O pesquisador conta que o estudo se valeu da Teoria do Funcional da Densidade (Density Functional Theory ou DFT), um método derivado da mecânica quântica e usado em física dos sólidos para resolver estruturas cristalinas complexas. “Investigamos, primeiramente, o comportamento mecânico de uma fase sem defeitos, que não existe no mundo real. Depois, acrescentamos defeitos para saber que tipos de deformações macroscópicas resultam disso”, explica.
Quando se fala sobre defeitos em cristais, a expressão geralmente se refere a defeitos pontuais, caracterizados pela vacância de íons ou pela intrusão de íons de outros materiais na rede cristalina. Porém, não é disso que se trata aqui. O defeito mencionado por De Koning não é pontual, mas linear. É chamado de “discordância” e ocorre quando uma fase do cristal desliza sobre outra fase. O resultado é parecido com o que ocorre quando se empurra um tapete sobre o chão no sentido longitudinal, produzindo uma ondulação transversal no tapete.
“Em física de cristais, a discordância foi postulada em 1934. Mas só foi observada experimentalmente pela primeira vez em 1956. É um defeito que explica um grande número de fenômenos. Costumamos dizer que ele está para a metalurgia assim como o DNA está para a genética”, sublinha o pesquisador.
No caso do gelo superiônico, a soma de discordâncias produz uma deformação macroscópica bastante conhecida por mineralogistas, metalurgistas e engenheiros: o cisalhamento. “Em nosso estudo, calculamos, entre outras coisas, o quanto é preciso forçar o cristal para ele se romper por meio de cisalhamento”, destaca De Koning.
Para isso, o pesquisador e seus colegas precisaram considerar uma célula bastante extensa do material, com cerca de 80 mil moléculas. Os cálculos exigiram técnicas computacionais extremamente pesadas e sofisticadas, com o emprego de rede neural e aprendizado de máquina (machine learning), e a composição de várias configurações baseadas em cálculos DFT.
“Este foi um aspecto bastante interessante de nosso estudo, a integração de conhecimentos de diversas áreas: metalurgia, planetologia, mecânica quântica e computação de alto desempenho”, conclui De Koning.

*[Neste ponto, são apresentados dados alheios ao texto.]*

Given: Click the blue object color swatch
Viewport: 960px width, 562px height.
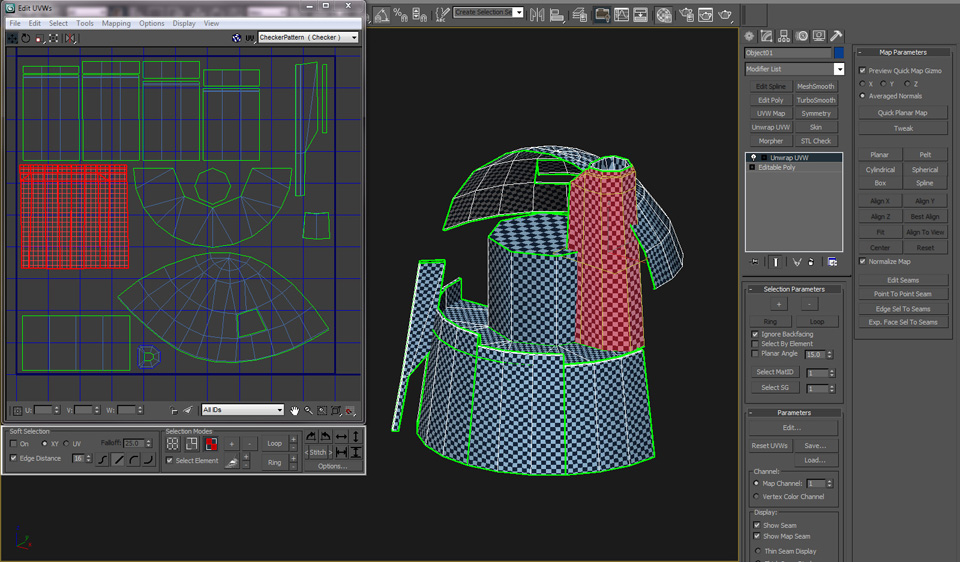Looking at the screenshot, I should click(839, 53).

O trabalho recebeu apoio da Fundação de Amparo à Pesquisa do Estado de São Paulo (Fapesp) por meio de Bolsa de Pós-Doutorado concedida ao primeiro autor, Filipe Matusalém de Souza, sob a supervisão de De Koning; de um Projeto Temático coordenado pelo pesquisador da Unicamp Alex Antonelli; e do Centro de Engenharia e Ciências Computacionais (CCES), financiado no âmbito do programa Centros de Pesquisa, Inovação e Difusão (CEPIDs).